Complete o seguinte »
1. Responda às perguntas sobre o texto para análise:
(a) Que instrumento regressa no disco Rapazes e Raposas?
(b) Em Cedo, com quem é que Samuel Úria entrelaça a voz?
(c) A que ano dá um salto a canção Jogos Florais?
2. Transcreva do texto para análise o trecho que começa em “B Fachada, Rapazes” e segue até “sempre novos caminhos.”, inclusive.

Texto para análise »

-*-

B Fachada, Rapazes e Raposas

Rapazes e Raposas é uma volta olímpica pela discografia de B Fachada, com a boa notícia do regresso da viola braguesa e da canção redonda, formato interrompido pelos últimos anos de viagens experimentais e outros delírios. Em boa hora nos ofereceu uma pausa do seu retiro.

Voltamos a ouvir trechos delicados (belo momento paternal em Trad Mosh) a fazer lembrar um início em que o conhecíamos pela sensibilidade, mas também a faca afiada e as bocas grotescas de um artista verdadeiramente desalinhado, disposto a ser o mau da fita, como quando denuncia os Lambe-Cus. B Fachada apresenta-se com a confiança de quem não quer mesmo saber o que achamos dele. Agradecemos-lhe esse desdém, que lhe permite desbravar sempre novos caminhos.

Samuel Úria, Canções do Pós-Guerra

Se o espectro costuma estender-se das baladas mais finas ao punk rock transpirado, parece justo dizer que Canções do Pós-Guerra se inclina para o lado meigo. Pesam nessa balança Cedo (entrelaçando a voz com Monday), Menina e Muro, uma das mais doces que o músico já nos trouxe, onde eterniza a expressão “resguardo beirão”.

Os truques de Samuel Úria não são de digestão rápida. Canções do Pós-Guerra não é só a acalmia depois de um qualquer caos e Aos Pós, mais eléctrica, é a que me tem inquietado mais: parece uma provocação irónica sobre a influência que achamos ter no mundo e na história (“Somos pós do pós do pós-pós-modernos, só pós”), particularmente agora que nos dedicamos ao aparato do activismo digital, orgulhosos por termos “todos a marca de água das revoluções”, mas no fundo seremos só “mais do mesmo e pais do que calhar”.

Clã, Véspera

O mundo e o país podem contorcer-se, a terra pode tremer. Os Clã continuarão a fazer o mesmo: a atirar-se para cada disco como quem vai fazer o melhor da carreira. E resulta invariavelmente: ficam todos igualados no topo do topo. Véspera é mais um desfile de singles em potência, dançantes, sobre amor, sobre carne, sobre a bênção que é a energia da Manuela Azevedo. Só podemos sorrir perante Jogos Florais, que dá um salto a 1997 e coloca “o que penso por extenso” para resolver, enfim, o Problema de Expressão. Tudo no Amor antecipou-se ao disco e já é de 2019, mas também vem muito a tempo de salvar este ano.

-*-

Excertos dos itens »
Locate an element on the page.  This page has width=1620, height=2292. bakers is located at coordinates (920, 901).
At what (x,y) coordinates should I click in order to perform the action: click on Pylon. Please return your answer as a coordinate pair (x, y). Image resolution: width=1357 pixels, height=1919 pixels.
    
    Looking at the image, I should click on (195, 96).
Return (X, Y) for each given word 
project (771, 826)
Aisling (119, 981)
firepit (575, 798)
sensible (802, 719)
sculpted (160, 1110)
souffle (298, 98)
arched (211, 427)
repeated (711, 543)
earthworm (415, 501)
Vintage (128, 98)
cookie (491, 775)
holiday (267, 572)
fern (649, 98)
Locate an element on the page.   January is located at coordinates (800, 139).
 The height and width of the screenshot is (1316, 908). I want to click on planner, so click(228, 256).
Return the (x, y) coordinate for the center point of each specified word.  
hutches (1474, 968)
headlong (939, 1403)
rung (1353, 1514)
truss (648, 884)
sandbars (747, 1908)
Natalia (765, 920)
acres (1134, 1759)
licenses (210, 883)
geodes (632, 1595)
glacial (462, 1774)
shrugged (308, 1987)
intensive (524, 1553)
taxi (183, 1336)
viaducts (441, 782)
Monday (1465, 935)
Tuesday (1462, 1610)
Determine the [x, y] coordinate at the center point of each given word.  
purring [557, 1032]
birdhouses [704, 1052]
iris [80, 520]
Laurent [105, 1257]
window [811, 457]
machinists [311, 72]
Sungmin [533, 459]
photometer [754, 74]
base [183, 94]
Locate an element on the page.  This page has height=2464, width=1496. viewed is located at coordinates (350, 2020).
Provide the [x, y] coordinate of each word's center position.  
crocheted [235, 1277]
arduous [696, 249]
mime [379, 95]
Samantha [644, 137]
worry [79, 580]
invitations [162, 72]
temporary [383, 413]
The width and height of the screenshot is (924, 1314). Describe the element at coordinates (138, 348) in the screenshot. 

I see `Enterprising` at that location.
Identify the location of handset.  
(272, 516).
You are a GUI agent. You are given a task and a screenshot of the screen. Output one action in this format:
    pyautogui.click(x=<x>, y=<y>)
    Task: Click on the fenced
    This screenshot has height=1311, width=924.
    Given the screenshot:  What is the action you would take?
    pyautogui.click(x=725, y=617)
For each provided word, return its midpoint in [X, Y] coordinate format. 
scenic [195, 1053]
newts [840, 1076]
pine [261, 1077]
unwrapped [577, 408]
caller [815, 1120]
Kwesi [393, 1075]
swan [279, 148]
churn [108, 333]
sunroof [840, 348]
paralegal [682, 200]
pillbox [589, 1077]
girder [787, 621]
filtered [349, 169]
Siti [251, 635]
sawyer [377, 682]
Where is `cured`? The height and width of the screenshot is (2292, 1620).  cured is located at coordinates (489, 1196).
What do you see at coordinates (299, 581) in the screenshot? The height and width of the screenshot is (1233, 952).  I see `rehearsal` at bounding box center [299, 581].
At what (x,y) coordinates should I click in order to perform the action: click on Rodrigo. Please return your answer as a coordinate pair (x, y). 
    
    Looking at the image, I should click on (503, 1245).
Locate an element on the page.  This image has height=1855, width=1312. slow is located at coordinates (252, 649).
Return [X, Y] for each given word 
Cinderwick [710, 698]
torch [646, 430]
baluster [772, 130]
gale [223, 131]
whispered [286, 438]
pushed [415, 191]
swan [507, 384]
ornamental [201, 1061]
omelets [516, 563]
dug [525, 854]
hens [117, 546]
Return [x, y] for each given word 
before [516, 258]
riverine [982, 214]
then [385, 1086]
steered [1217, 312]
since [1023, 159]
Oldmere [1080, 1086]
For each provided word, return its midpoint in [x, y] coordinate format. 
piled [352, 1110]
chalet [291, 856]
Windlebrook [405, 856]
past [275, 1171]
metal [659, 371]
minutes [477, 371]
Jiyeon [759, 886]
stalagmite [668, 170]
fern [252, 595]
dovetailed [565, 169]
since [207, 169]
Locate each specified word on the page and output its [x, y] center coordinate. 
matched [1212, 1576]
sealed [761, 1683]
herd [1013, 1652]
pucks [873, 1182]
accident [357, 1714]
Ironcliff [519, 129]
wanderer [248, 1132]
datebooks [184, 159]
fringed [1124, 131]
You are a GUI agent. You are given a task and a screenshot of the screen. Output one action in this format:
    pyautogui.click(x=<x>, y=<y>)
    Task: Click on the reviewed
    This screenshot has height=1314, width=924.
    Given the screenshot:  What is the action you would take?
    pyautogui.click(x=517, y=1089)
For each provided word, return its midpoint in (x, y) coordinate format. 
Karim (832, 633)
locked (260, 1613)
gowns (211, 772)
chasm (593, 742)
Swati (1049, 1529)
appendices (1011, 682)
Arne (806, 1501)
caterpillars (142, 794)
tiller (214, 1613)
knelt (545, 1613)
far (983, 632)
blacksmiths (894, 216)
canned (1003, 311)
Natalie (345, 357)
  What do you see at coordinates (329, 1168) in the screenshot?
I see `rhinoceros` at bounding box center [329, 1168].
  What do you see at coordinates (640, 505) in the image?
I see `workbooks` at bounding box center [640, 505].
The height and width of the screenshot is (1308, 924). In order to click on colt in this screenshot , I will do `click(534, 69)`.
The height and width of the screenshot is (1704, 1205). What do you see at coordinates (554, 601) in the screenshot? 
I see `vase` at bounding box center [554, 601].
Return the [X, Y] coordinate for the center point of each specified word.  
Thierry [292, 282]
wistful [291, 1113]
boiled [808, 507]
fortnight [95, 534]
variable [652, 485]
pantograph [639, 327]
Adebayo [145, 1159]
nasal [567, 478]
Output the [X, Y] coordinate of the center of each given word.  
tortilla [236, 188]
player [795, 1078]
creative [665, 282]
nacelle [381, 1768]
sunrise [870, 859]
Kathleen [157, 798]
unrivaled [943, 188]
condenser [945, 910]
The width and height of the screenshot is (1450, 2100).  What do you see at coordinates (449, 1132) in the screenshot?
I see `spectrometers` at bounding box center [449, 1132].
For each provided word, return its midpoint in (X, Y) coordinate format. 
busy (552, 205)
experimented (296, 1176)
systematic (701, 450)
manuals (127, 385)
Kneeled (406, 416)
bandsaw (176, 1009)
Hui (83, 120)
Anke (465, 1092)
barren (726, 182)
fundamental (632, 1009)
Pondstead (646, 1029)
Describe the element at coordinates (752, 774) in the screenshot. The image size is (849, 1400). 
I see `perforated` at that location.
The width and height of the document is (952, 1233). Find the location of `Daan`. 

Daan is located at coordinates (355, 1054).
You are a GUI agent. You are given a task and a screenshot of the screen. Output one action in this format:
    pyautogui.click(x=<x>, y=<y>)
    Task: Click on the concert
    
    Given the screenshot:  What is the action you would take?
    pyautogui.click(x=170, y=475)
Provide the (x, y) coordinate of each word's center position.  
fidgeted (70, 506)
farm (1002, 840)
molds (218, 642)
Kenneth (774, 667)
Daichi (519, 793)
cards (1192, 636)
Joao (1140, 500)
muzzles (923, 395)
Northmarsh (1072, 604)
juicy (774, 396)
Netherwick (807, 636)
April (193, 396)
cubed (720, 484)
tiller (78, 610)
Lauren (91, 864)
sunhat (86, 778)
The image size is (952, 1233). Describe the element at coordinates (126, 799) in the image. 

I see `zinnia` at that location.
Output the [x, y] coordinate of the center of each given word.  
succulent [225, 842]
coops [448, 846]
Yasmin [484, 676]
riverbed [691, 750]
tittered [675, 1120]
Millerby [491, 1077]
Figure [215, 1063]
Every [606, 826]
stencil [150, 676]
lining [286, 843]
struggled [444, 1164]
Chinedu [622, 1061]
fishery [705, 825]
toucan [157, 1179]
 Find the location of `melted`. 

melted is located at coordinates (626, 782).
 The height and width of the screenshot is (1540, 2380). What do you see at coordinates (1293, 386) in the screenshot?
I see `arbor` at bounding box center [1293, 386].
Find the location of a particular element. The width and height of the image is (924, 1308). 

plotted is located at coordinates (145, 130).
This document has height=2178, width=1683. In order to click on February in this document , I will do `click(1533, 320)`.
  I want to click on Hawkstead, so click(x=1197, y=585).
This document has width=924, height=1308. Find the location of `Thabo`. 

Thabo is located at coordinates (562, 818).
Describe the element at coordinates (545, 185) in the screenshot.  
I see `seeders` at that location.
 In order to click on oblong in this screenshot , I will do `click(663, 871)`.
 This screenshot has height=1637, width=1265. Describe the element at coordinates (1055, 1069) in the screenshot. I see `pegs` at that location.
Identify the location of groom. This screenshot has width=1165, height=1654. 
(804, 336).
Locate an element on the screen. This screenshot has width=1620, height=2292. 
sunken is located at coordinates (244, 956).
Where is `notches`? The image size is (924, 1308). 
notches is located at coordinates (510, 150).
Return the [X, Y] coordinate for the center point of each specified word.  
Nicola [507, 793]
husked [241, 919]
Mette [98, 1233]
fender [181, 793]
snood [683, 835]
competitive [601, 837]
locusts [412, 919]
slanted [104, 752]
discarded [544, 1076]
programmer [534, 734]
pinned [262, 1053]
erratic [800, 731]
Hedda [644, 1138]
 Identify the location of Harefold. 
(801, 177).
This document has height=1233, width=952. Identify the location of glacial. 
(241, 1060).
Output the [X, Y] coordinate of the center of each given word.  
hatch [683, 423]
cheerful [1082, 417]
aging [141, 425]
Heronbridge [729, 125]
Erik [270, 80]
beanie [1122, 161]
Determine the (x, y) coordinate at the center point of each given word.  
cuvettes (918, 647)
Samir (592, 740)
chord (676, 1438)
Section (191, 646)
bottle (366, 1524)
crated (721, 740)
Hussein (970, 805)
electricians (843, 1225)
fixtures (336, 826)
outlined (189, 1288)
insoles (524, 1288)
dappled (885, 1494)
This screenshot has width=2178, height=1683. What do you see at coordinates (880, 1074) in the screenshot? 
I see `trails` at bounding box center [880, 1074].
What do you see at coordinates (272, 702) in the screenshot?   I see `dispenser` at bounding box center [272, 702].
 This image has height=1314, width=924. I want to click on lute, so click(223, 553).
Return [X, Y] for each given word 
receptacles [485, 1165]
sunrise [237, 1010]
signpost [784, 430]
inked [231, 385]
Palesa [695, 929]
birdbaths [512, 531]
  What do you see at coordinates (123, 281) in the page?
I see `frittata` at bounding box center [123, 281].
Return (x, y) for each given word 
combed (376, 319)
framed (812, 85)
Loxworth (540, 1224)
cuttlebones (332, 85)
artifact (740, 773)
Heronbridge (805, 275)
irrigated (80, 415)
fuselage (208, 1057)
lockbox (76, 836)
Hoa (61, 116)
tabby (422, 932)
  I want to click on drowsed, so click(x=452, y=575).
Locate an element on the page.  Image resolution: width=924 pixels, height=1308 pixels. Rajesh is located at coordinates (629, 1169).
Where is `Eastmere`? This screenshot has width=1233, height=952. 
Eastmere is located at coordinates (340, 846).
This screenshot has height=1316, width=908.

-*-

Respostas por tarefa »
1.
(a) A viola braguesa.
(b) Com Monday.
(c) A 1997.

2.
B Fachada, Rapazes e Raposas

Rapazes e Raposas é uma volta olímpica pela discografia de B Fachada, com a boa notícia do regresso da viola braguesa e da canção redonda, formato interrompido pelos últimos anos de viagens experimentais e outros delírios. Em boa hora nos ofereceu uma pausa do seu retiro.

Voltamos a ouvir trechos delicados (belo momento paternal em Trad Mosh) a fazer lembrar um início em que o conhecíamos pela sensibilidade, mas também a faca afiada e as bocas grotescas de um artista verdadeiramente desalinhado, disposto a ser o mau da fita, como quando denuncia os Lambe-Cus. B Fachada apresenta-se com a confiança de quem não quer mesmo saber o que achamos dele. Agradecemos-lhe esse desdém, que lhe permite desbravar sempre novos caminhos.